Title:
METHOD OF PROCESSING APARTMENT TENANT STATUS INFORMATION
Kind Code:
A1


Abstract:
In a method of processing tenant information, a first set of tenant history data, in a first format, is pushed from a first apartment rental management organization database to a central server. A second set of tenant history data, in a second format different from the first format, is pushed from a second apartment rental management organization database to the central server. Selected elements from the first set of tenant history data and the second set of tenant history data are assembled into a central database in a standard format. The central database is stored on the central server. Tenant history data is provided from the central database to a selected apartment rental management organization.



Inventors:
Hartz, Eric W. (Atlanta, GA, US)
Solomon, Harold M. (Atlanta, GA, US)
Hoeve, Peter (Roswell, GA, US)
Jennings, Evan D. (Atlanta, GA, US)
Application Number:
11/680955
Publication Date:
09/04/2008
Filing Date:
03/01/2007
Assignee:
RENT BUREAU, LLC (Atlanta, GA, US)
Primary Class:
1/1
Other Classes:
707/999.204, 707/E17.112, 707/999.002
International Classes:
G06F17/30; G06F12/02
View Patent Images:



Primary Examiner:
KINSAUL, DANIEL W
Attorney, Agent or Firm:
KNOBBE MARTENS OLSON & BEAR LLP (2040 MAIN STREET FOURTEENTH FLOOR, IRVINE, CA, 92614, US)
Claims:
What is claimed is:

1. A method, operable on a digital computer, of processing tenant information, comprising the steps of: a. pushing a first set of tenant history data, in a first format, from a first apartment rental management organization database to a central server; b. pushing a second set of tenant history data, in a second format different from the first format, from a second apartment rental management organization database to the central server; c. assembling selected elements from the first set of tenant history data and the second set of tenant history data into a central database in a standard format and storing the central database on the central server; and d. providing tenant history data from the central database to a selected apartment rental management organization.

2. The method of claim 1, further comprising the step of providing selected metadata with the tenant history data from the central database when providing the tenant history data from the central database to the apartment rental management organization.

3. The method of claim 2, wherein the metadata includes formatting information.

4. The method of claim 1, wherein the tenant history data from the central database includes information about rental payments made by a tenant.

5. The method of claim 1, wherein the tenant history data from the central database includes information about late payments made by a tenant.

6. The method of claim 1, wherein the tenant history data from the central database includes information about lease defaults made by a tenant.

7. The method of claim 1, wherein the tenant history data from the central database includes information about an eviction of a tenant.

8. The method of claim 1, wherein the tenant history data from the central database is provided to the selected apartment rental management organization in exchange for the selected apartment rental management organization providing access to its tenant history data.

9. The method of claim 1, further comprising the step of providing the tenant history data to a credit bureau.

10. The method of claim 1, wherein the steps of pushing the first set of tenant history data and pushing the second set of tenant history data are repeated according to a predefined periodicity.

11. The method of claim 10, wherein the predefined periodicity is daily.

12. The method of claim 1, wherein the first set of tenant history data and the second set of tenant history data are each pushed from a property management system.

(Stored data entries)
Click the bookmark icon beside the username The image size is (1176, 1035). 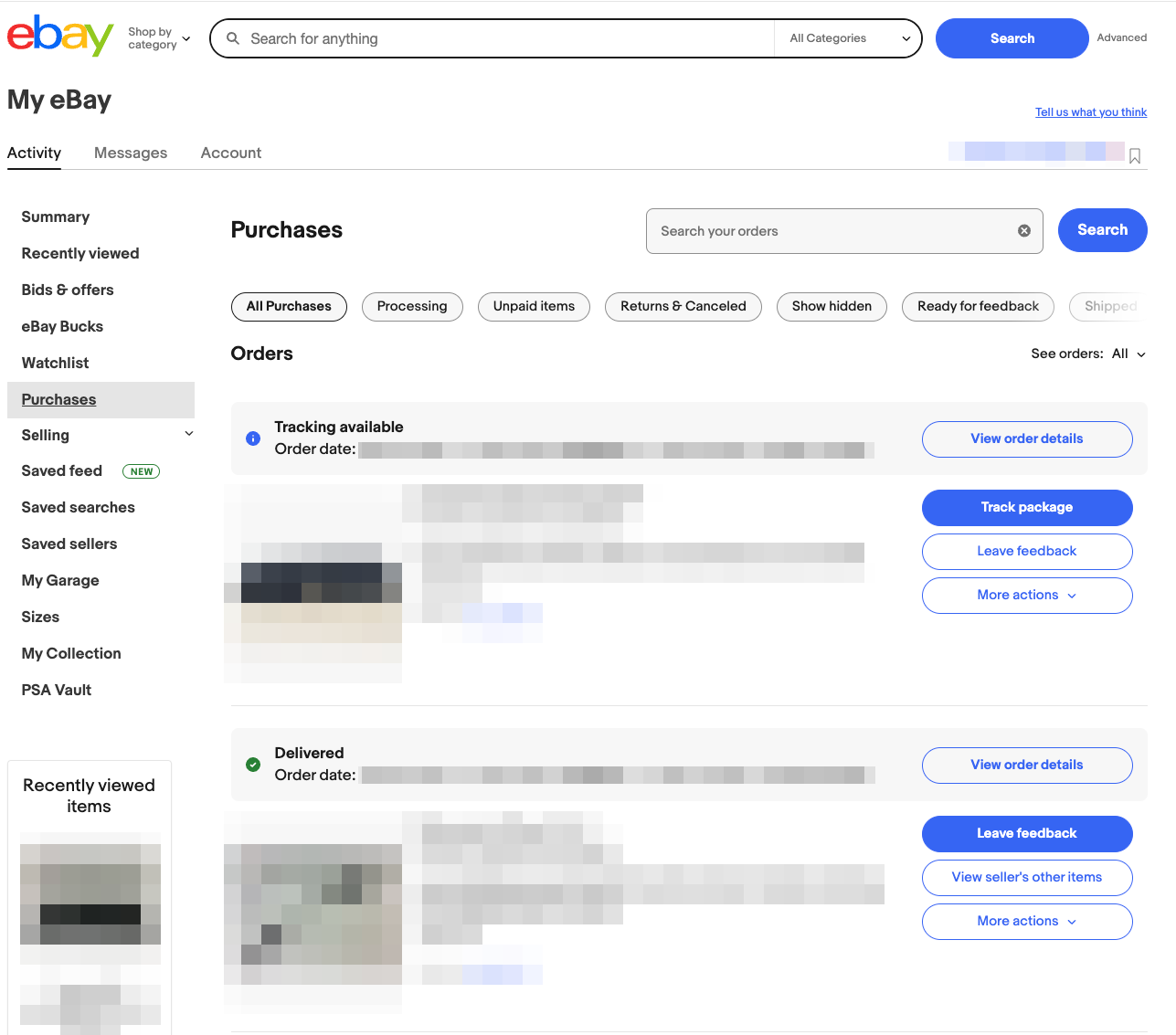(x=1134, y=156)
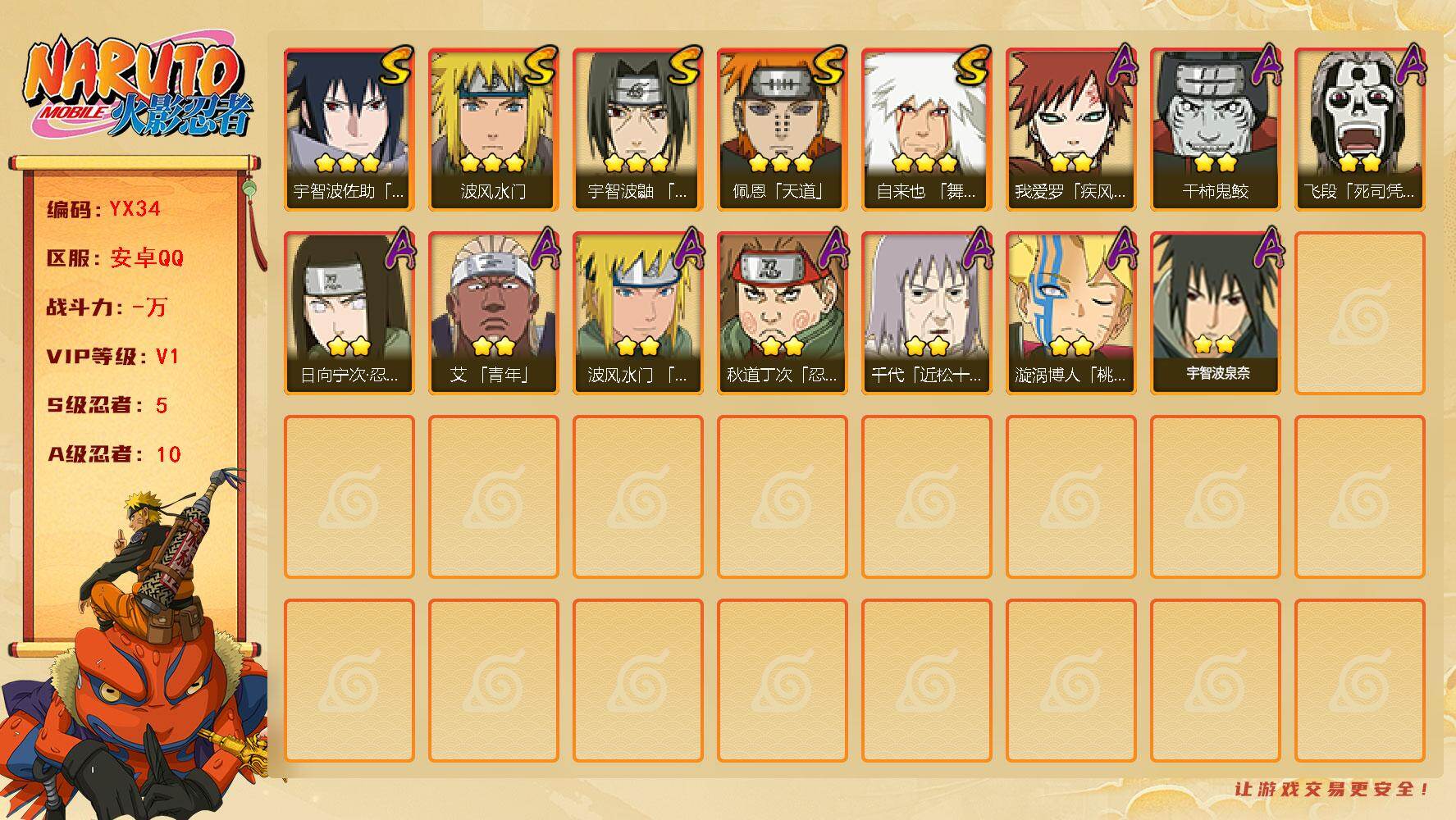Choose the 千代「近松十人众」card
The height and width of the screenshot is (820, 1456).
click(926, 312)
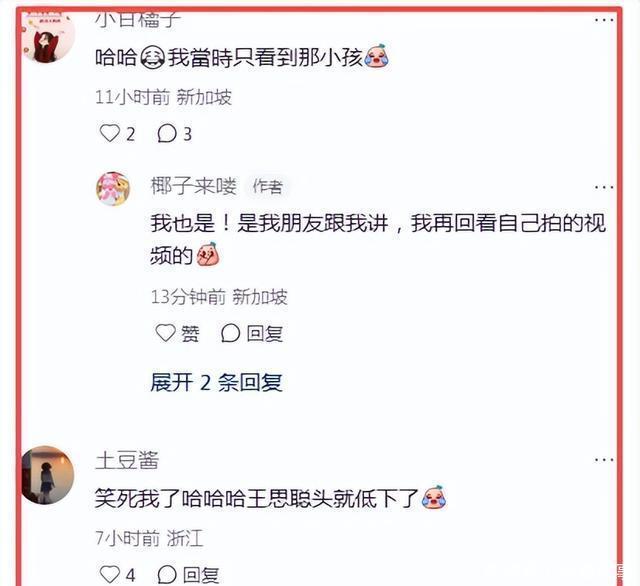Click the 作者 author badge
Screen dimensions: 640x586
click(x=267, y=186)
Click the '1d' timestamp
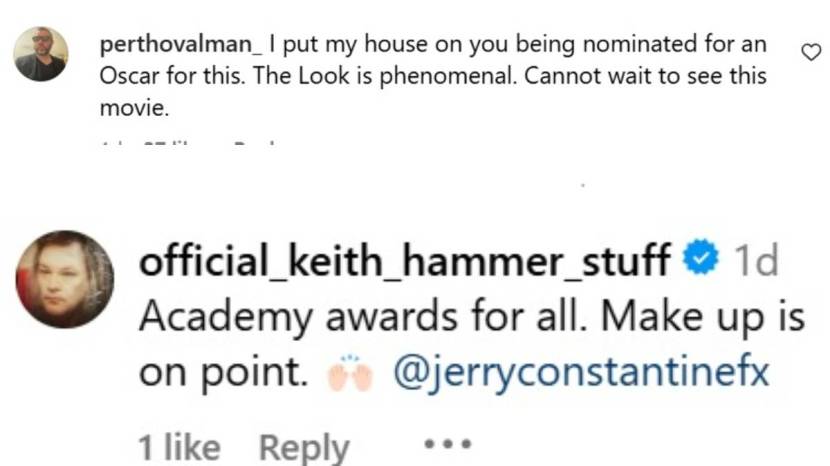This screenshot has height=466, width=830. pos(755,262)
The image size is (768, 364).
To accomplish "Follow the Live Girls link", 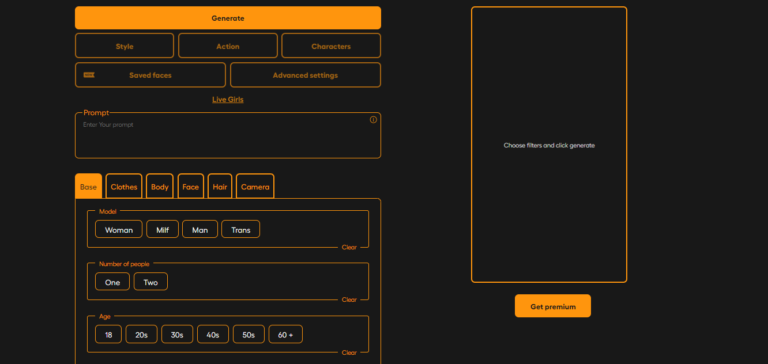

[SET TASK] From the tenant-information patent above, copy everything from "3. The method" down to "rental payments made by a tenant." word for word.

[RESULT OF THE EXERCISE]
3. The method of claim 2, wherein the metadata includes formatting information.

4. The method of claim 1, wherein the tenant history data from the central database includes information about rental payments made by a tenant.